# WHAT THIS TASK INVOLVES:
Where in the listing does the string "Collapse" appear? Copy every line that holds it.

# SOURCE DATA:
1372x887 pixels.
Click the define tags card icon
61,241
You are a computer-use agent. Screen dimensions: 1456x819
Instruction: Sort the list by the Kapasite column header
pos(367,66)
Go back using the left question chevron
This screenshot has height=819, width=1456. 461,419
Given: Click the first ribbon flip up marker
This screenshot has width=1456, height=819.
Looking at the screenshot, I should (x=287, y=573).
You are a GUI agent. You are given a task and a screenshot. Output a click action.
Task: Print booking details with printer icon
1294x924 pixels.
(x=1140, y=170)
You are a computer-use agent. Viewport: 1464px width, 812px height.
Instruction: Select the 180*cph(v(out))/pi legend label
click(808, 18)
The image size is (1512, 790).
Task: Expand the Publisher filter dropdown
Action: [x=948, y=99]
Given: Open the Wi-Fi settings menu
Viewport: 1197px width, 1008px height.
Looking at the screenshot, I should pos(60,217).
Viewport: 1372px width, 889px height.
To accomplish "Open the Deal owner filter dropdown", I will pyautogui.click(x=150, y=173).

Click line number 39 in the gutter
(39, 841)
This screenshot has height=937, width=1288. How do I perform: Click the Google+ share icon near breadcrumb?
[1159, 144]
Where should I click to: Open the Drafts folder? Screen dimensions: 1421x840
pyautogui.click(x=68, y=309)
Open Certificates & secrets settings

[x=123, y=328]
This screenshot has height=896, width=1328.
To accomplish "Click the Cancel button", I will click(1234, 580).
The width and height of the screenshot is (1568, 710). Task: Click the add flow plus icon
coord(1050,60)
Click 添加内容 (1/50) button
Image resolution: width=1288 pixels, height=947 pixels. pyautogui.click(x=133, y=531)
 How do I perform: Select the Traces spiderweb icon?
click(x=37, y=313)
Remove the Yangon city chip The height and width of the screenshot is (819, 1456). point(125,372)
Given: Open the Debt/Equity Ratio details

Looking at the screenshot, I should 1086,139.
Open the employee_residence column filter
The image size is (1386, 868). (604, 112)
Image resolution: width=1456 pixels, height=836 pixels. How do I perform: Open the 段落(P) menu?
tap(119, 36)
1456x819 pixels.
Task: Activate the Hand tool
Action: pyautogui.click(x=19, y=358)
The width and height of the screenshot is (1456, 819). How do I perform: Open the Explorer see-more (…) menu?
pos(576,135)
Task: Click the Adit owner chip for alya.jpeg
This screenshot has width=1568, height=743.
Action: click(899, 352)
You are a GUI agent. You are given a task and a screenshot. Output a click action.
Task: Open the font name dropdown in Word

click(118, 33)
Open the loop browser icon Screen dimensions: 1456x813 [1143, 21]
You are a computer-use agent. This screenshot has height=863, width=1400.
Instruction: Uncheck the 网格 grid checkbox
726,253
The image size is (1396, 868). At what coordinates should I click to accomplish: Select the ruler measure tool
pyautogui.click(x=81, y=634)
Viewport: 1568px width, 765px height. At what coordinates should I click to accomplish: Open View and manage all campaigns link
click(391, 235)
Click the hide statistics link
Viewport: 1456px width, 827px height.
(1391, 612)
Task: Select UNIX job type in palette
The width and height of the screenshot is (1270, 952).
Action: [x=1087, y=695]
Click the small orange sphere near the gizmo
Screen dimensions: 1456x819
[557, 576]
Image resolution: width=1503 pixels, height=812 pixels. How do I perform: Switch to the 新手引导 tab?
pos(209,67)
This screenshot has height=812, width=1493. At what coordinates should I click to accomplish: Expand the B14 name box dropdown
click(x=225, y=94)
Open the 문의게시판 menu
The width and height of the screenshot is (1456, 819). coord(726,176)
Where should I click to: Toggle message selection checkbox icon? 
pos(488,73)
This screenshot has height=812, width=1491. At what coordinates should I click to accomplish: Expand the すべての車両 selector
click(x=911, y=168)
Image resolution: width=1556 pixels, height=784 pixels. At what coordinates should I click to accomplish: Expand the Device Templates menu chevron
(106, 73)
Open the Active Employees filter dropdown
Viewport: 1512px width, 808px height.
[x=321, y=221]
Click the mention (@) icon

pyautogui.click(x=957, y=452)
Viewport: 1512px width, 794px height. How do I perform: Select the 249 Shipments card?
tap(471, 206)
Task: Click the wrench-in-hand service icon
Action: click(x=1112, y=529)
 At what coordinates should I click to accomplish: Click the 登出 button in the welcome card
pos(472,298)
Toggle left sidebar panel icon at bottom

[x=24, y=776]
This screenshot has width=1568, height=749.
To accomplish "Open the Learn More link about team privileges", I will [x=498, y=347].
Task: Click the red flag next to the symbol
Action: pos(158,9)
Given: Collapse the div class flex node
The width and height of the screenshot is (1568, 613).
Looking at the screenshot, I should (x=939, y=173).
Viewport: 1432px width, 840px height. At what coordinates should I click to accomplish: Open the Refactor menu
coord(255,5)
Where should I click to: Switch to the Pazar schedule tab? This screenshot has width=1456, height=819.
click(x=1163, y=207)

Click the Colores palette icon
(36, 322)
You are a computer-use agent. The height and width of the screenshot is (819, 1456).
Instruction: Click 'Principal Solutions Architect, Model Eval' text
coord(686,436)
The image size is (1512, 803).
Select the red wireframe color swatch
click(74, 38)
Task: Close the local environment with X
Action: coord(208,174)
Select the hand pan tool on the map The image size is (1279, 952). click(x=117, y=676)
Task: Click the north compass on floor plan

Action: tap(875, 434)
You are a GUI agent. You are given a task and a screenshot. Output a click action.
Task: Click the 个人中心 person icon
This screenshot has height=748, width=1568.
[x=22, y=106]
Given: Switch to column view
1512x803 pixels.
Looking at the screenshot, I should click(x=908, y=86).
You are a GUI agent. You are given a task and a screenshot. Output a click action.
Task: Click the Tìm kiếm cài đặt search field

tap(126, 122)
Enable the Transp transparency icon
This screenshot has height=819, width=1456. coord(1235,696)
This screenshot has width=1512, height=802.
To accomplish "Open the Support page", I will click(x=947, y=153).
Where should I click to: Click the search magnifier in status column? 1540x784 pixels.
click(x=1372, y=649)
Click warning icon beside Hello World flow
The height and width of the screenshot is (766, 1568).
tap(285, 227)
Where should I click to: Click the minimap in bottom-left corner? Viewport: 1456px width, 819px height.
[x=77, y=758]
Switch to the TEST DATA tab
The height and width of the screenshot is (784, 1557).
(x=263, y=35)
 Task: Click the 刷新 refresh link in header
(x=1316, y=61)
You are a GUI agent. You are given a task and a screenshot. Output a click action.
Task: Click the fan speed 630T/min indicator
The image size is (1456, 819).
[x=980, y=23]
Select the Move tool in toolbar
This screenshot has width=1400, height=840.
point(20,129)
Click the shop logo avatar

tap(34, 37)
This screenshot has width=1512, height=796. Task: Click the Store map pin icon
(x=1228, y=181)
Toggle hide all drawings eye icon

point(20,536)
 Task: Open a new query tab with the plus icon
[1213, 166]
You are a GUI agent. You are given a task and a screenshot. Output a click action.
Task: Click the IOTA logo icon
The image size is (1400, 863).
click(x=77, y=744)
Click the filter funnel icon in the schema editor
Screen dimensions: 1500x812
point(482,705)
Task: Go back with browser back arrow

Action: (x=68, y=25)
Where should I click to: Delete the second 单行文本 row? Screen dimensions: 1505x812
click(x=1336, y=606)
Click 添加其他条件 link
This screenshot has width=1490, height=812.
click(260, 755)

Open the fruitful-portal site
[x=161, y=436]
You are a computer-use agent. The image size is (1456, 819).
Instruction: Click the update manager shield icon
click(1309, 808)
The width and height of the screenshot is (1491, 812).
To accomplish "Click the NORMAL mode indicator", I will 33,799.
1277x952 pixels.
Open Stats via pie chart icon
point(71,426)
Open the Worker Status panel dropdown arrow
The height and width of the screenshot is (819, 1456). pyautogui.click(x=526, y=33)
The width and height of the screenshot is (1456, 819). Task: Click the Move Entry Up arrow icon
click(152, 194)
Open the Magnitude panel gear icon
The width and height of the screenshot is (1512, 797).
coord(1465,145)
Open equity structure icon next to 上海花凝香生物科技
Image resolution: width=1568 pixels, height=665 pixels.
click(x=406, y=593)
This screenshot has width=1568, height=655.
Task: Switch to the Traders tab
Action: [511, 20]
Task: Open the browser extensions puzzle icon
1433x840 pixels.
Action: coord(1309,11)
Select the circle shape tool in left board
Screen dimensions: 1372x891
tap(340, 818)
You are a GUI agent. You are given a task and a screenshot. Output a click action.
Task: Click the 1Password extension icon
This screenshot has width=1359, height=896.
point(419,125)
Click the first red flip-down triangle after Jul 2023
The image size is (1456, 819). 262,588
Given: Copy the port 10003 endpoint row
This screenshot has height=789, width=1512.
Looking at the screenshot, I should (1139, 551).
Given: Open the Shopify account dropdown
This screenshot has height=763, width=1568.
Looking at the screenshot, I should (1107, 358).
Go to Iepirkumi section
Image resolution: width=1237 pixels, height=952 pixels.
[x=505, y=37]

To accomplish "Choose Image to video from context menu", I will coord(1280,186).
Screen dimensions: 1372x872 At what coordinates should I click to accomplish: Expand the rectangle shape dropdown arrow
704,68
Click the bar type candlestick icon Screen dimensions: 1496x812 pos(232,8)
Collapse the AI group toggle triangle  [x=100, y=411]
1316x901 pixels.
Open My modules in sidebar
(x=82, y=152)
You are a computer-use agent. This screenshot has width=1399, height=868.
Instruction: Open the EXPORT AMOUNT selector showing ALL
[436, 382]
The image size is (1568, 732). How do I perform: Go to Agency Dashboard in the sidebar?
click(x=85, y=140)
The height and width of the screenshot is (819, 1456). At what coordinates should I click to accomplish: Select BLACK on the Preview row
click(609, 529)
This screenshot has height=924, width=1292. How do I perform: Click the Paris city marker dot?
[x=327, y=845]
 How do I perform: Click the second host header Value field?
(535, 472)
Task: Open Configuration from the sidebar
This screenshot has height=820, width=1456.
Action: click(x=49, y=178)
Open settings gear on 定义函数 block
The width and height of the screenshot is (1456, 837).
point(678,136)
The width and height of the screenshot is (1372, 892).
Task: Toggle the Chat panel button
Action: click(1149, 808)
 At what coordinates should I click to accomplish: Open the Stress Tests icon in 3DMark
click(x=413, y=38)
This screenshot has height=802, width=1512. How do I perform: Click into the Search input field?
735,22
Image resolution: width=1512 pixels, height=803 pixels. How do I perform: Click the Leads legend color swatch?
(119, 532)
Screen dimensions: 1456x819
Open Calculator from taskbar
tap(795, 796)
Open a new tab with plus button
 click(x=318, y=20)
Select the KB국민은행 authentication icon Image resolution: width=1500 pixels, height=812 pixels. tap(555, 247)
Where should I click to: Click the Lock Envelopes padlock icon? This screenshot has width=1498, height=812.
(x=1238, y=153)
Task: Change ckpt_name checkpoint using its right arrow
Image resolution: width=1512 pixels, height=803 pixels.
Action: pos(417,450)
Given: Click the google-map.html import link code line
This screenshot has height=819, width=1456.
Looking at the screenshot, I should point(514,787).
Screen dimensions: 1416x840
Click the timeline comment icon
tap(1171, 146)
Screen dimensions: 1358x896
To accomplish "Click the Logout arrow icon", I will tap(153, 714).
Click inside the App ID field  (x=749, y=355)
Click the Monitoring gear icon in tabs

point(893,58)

# ANSWER SPACE:
Given: Collapse the div class flex node
Collapse the AI group toggle triangle  [x=100, y=411]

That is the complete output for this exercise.